[Element and text location entries]
########################################

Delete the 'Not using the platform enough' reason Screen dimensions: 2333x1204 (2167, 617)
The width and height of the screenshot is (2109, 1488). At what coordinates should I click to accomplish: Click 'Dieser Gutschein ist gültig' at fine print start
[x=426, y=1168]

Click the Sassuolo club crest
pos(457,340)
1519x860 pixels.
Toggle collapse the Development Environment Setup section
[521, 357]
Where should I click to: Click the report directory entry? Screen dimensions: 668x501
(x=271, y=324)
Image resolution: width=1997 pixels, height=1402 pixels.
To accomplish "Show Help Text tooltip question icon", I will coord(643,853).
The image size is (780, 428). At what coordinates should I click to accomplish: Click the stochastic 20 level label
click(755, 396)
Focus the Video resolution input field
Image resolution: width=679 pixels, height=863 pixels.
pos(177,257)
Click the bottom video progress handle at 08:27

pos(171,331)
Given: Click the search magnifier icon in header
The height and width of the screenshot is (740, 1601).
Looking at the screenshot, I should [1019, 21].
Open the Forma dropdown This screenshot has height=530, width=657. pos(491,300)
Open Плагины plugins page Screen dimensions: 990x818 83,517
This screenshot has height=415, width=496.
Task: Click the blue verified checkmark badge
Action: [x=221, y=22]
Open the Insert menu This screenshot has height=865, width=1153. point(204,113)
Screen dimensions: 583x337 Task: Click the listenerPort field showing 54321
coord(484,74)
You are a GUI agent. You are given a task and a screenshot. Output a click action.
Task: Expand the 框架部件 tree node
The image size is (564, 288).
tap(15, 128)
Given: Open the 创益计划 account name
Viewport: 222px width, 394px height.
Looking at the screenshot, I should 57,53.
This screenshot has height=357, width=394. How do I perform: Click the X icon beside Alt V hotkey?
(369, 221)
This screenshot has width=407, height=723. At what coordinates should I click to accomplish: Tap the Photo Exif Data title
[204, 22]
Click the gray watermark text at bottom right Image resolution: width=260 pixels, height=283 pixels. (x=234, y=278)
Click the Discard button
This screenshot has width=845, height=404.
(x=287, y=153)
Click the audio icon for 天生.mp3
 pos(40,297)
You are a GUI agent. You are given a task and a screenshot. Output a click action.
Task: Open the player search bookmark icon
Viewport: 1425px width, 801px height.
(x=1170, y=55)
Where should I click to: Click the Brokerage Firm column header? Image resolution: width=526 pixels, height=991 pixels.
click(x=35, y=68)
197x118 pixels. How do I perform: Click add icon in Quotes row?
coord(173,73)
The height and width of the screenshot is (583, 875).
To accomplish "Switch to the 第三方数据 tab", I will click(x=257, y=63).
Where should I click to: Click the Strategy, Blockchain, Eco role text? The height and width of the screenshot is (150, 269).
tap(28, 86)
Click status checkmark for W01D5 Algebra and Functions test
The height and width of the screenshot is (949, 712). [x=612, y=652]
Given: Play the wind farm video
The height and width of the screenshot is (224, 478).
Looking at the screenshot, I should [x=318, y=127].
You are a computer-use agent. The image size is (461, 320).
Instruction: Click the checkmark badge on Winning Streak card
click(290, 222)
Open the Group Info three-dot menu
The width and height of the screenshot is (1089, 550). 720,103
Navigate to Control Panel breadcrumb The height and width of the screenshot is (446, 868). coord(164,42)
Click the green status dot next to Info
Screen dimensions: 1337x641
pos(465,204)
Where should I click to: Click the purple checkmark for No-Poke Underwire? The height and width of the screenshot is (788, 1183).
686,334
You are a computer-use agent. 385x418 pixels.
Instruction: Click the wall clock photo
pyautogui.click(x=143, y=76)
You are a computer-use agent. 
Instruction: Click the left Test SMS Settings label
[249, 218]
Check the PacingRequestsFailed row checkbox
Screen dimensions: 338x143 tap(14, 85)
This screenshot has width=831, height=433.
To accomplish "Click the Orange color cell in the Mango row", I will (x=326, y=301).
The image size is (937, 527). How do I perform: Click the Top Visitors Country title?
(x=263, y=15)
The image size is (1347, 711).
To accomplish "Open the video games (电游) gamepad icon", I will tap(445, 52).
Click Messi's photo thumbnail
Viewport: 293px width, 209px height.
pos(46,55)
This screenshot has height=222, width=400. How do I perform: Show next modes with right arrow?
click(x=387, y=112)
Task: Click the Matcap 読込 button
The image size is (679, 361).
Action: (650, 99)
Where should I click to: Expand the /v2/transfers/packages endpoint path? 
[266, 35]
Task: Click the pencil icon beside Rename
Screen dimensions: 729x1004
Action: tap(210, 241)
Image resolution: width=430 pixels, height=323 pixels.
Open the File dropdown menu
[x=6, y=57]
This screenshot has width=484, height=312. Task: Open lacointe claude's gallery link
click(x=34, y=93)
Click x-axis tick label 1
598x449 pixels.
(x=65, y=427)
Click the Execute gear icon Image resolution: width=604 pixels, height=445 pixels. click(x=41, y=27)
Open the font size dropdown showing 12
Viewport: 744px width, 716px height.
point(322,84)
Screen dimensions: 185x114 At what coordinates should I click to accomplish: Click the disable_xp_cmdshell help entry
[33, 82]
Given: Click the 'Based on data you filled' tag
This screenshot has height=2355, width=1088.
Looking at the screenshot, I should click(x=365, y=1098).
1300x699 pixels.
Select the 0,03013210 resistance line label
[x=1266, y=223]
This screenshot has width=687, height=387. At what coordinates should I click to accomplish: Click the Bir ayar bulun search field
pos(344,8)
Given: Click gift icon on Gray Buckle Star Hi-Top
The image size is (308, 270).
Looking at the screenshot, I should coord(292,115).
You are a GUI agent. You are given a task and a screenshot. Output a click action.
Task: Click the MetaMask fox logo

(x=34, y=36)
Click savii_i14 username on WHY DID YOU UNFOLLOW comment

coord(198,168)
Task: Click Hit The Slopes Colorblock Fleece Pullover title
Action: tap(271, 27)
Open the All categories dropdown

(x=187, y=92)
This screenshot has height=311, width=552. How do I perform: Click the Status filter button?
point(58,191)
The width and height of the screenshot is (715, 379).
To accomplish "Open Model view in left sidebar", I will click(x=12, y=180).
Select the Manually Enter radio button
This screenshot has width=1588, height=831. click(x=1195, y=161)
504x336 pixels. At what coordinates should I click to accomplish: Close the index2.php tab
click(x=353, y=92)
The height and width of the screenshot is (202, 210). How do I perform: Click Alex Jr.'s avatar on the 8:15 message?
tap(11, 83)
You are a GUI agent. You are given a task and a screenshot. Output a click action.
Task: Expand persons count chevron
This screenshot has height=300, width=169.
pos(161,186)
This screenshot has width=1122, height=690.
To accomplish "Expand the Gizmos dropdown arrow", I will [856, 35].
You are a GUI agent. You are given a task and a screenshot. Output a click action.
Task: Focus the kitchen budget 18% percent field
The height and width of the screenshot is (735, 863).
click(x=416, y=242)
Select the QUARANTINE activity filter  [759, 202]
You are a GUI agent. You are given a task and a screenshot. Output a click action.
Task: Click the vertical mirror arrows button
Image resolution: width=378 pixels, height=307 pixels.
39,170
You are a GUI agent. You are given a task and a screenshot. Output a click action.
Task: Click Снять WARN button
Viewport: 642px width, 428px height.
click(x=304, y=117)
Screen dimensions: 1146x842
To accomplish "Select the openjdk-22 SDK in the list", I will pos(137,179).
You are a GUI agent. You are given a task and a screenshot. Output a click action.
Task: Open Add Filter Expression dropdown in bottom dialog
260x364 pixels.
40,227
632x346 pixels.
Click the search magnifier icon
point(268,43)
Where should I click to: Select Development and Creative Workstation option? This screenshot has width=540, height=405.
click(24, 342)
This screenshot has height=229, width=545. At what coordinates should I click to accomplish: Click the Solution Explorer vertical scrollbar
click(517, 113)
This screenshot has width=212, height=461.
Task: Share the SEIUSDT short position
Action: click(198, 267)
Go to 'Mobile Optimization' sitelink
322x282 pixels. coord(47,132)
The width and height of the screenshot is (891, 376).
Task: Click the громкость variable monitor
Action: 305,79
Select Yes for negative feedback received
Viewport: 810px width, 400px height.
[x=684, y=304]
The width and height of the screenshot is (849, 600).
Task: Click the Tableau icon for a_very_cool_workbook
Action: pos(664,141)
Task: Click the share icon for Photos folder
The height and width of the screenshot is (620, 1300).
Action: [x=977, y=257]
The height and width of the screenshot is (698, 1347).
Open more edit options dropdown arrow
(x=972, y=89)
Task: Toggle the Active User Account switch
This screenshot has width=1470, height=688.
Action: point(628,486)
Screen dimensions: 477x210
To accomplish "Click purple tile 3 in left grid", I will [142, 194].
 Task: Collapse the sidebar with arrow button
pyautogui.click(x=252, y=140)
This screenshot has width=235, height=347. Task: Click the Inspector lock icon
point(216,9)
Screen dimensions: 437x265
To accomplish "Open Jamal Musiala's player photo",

########################################

Set problem >> Arrange everything from the start of the entries down to the line containing "pos(457,340)" as a Markdown table with the columns Row and Line. Include both ends, number each row, and leave out blank lines.

Exercise result >>
| Row | Line |
|---|---|
| 1 | Delete the 'Not using the platform enough' reason Screen dimensions: 2333x1204 (2167, 617) |
| 2 | The width and height of the screenshot is (2109, 1488). At what coordinates should I click to accomplish: Click 'Dieser Gutschein ist gültig' at fine print start |
| 3 | [x=426, y=1168] |
| 4 | Click the Sassuolo club crest |
| 5 | pos(457,340) |